4 Git and Pickle integration in ReproPhylo

This notebook demonstrates the interaction of ReproPhylo and of pickled ReproPhylo Project files with Git. In section 3 we disabled Git and saved the pickle file manually at the end of each sub section. However, ReproPhylo is designed to update the Project's pickle file automatically after time consuming steps and also to create a version control repository and record versions in real time. All of this will happen if we start a Project using the default setting git=True.

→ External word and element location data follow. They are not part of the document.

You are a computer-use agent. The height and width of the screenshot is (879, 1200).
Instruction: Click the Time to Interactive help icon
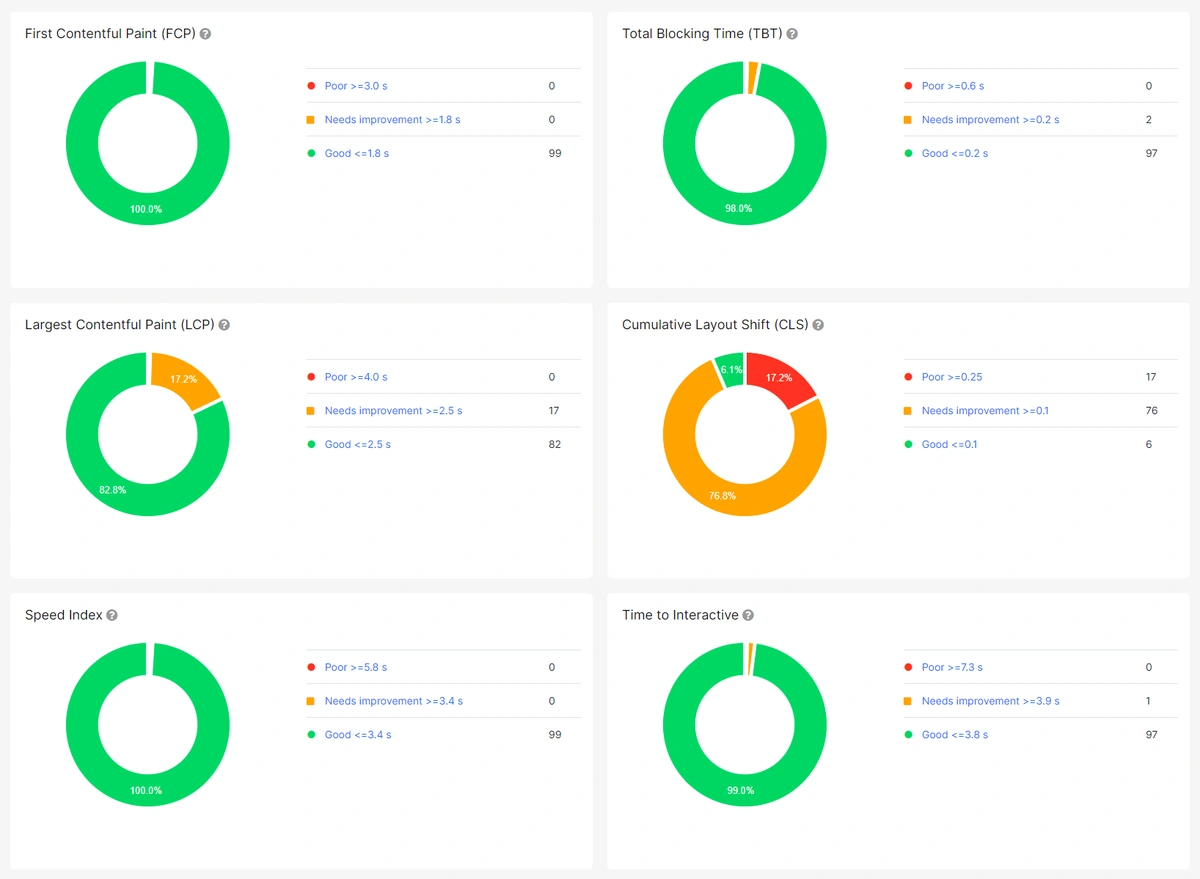(750, 615)
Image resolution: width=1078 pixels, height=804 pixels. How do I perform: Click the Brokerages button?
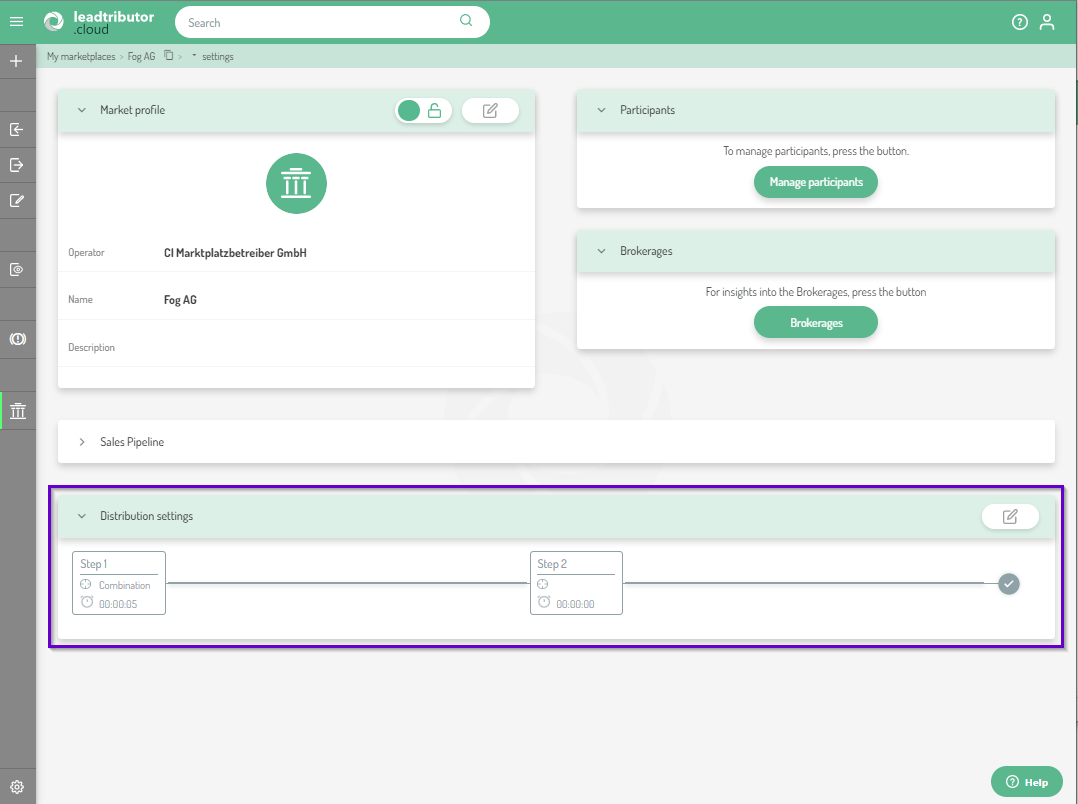point(815,323)
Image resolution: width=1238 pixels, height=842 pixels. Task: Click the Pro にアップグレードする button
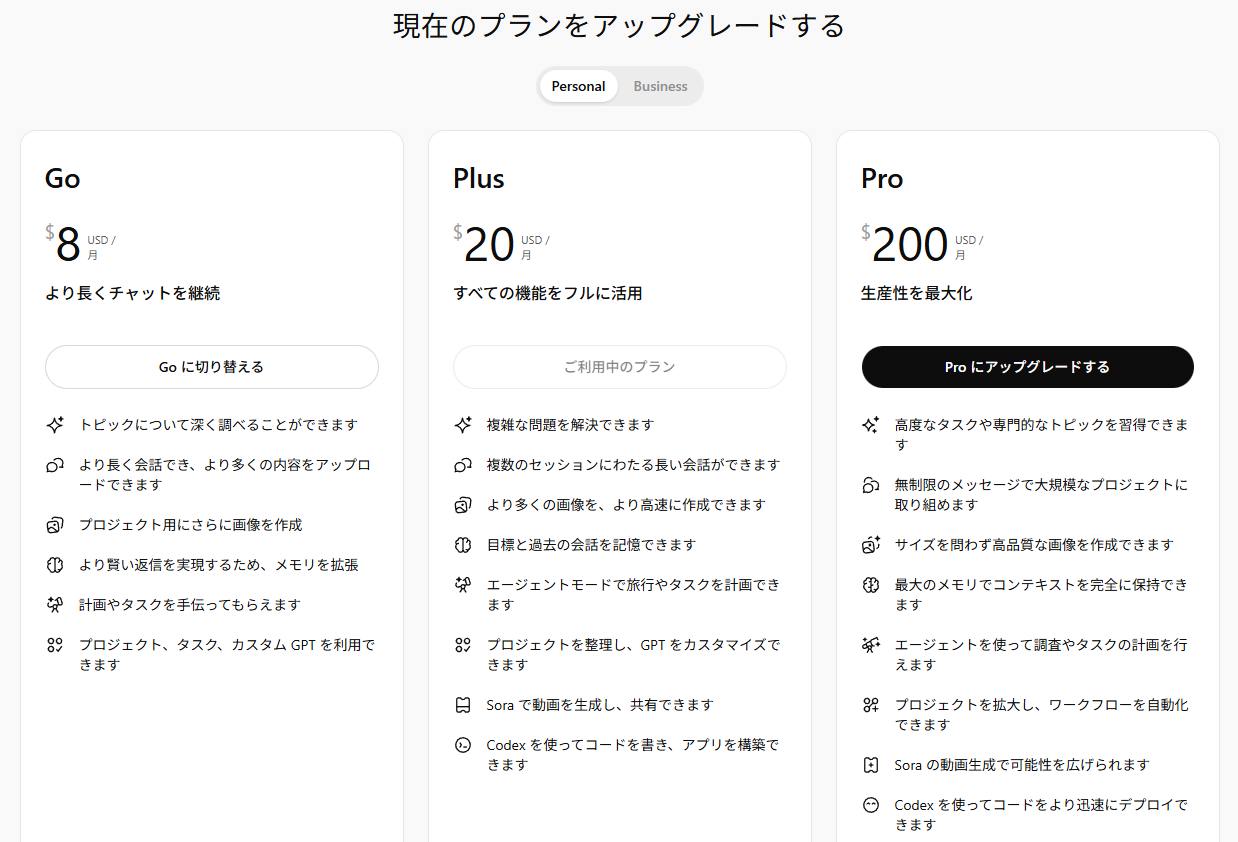click(1027, 367)
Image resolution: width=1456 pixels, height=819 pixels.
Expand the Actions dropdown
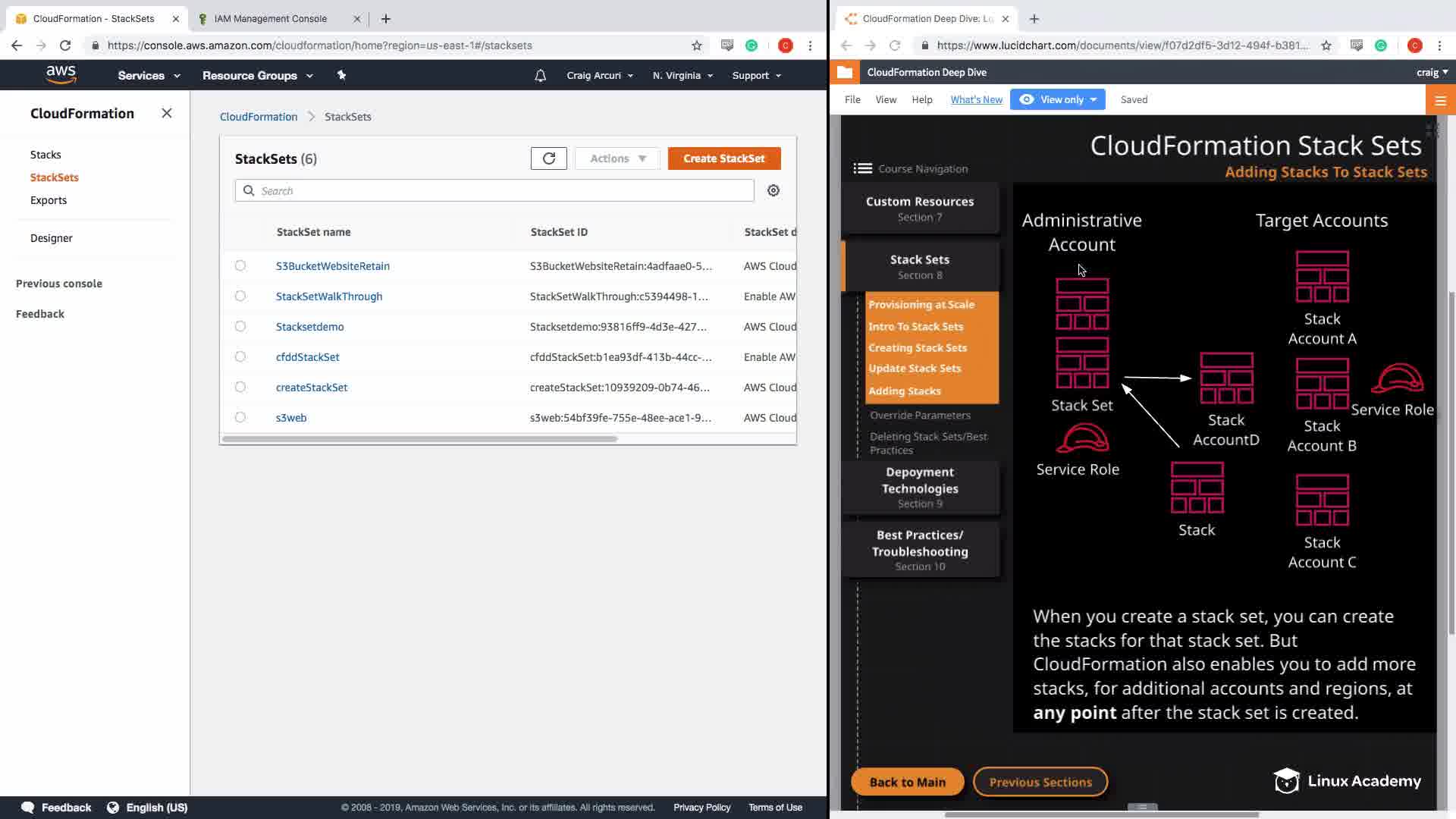tap(617, 158)
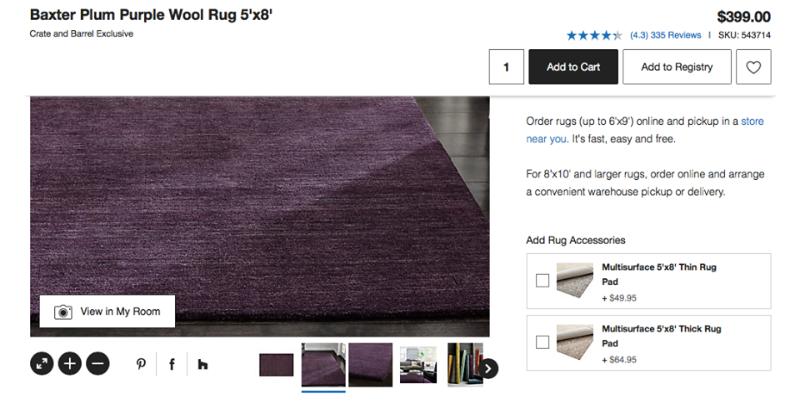800x409 pixels.
Task: Check the Multisurface Thin Rug Pad box
Action: click(x=542, y=281)
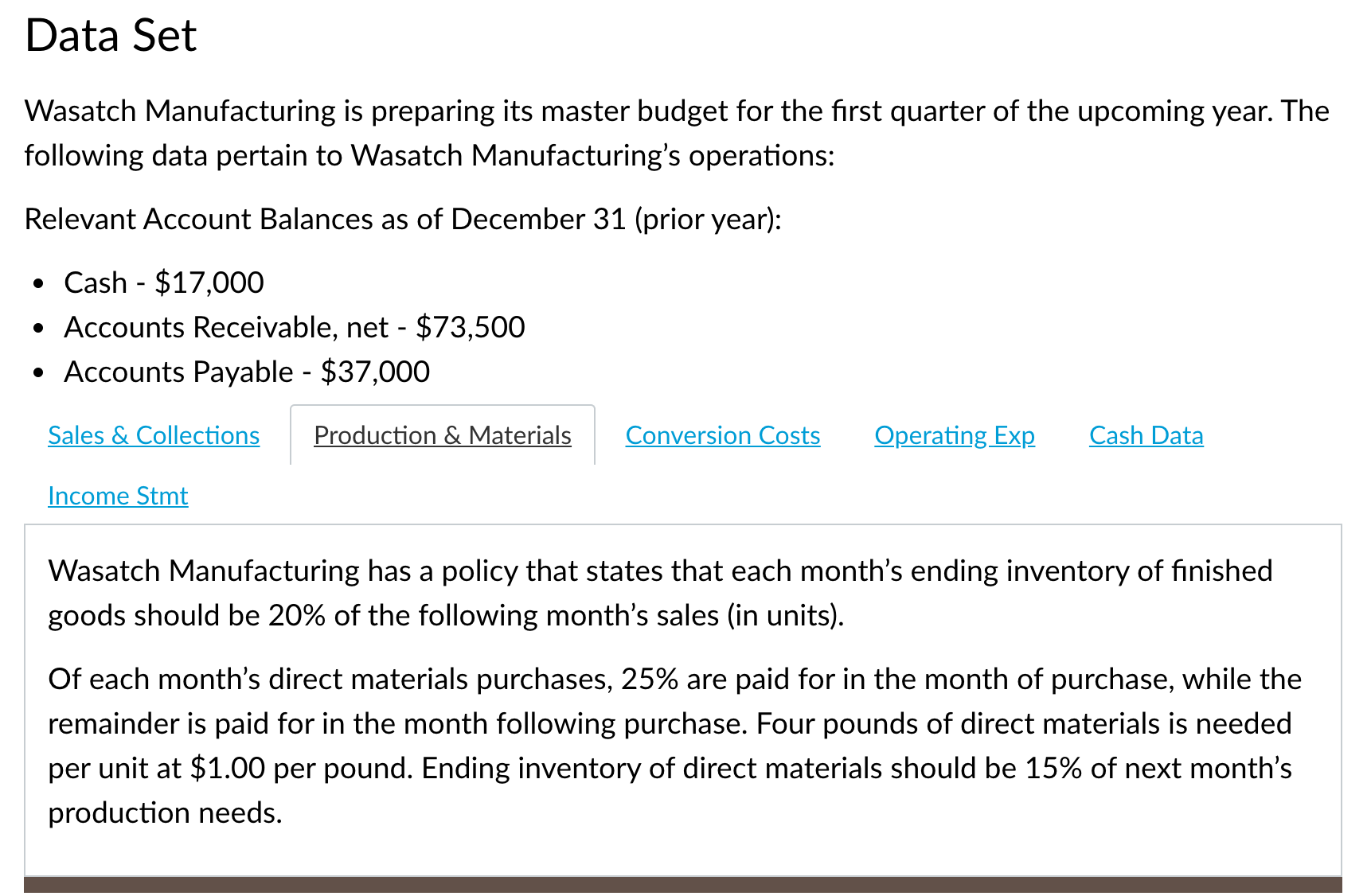1371x896 pixels.
Task: Click the direct materials purchases paragraph
Action: point(674,746)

Once we start a Project this way, it can be the only version controlled Project in the current working directory. Any additional Project will have to be started with a different pickle name, and with git=False. Should it not be the case, helpful error messages will guide you through.

Also, once we started a Project, it can only be resumed with the command unpickle_pj. If we try to reconstruct the Project using the command pj = Project(...), another helpful error message will be raised.

4.1 The long version

4.1.1 Start a Project, read data, do alignment, show Git log

Start a Project
As we did in section 3, we start a Project, and provide a pickle file name. We do not, however, use git=False and therefore git is invoked, as the default behaviour.


In [2]:
from reprophylo import *
pj = Project('git_demo_files/loci_edited.csv', pickle='git_demo_files/git_demo')


/home/amir/Dropbox/python_modules/rpgit.py:93: UserWarning: Thanks to Stack-Overflow users Shane Geiger and Billy Jin for the git wrappers code
  warnings.warn('Thanks to Stack-Overflow users Shane Geiger and Billy Jin for the git wrappers code')
/home/amir/Dropbox/python_modules/rpgit.py:109: UserWarning: A git repository was created in /home/amir/Dropbox/ReproPhylo/Tutorial_files/Git.
  warnings.warn('A git repository was created in %s.'%repoDir)
/home/amir/Dropbox/python_modules/reprophylo.py:255: UserWarning: The new repository is called git_demo_files/git_demo.
  warnings.warn('The new repository is called %s.'%open(cwd + '/.git/description', 'r').read().rstrip())
DEBUG:Cloud:Log file (/home/amir/.picloud/cloud.log) opened

We get three warnings, which are only information messages.

  • The first massage includes credit for some code I got online.
  • The second gives us the location in which the repository will be mentained
  • The third gives us the name of the repository

Read data
We can move on to reading data and aligning some loci:


In [4]:
genbank = './git_demo_files/Tetillidae.gb'
pj.read_embl_genbank([genbank])

Do alignment


In [5]:
pj.extract_by_locus()
mafft = AlnConf(pj)
pj.align([mafft])


mafft 217511440955273.78_CDS_proteins_MT-CO1.fasta

So our data was split to bins according the the Locus objects in the Project, and all the loci were aligned with the default settings of Mafft.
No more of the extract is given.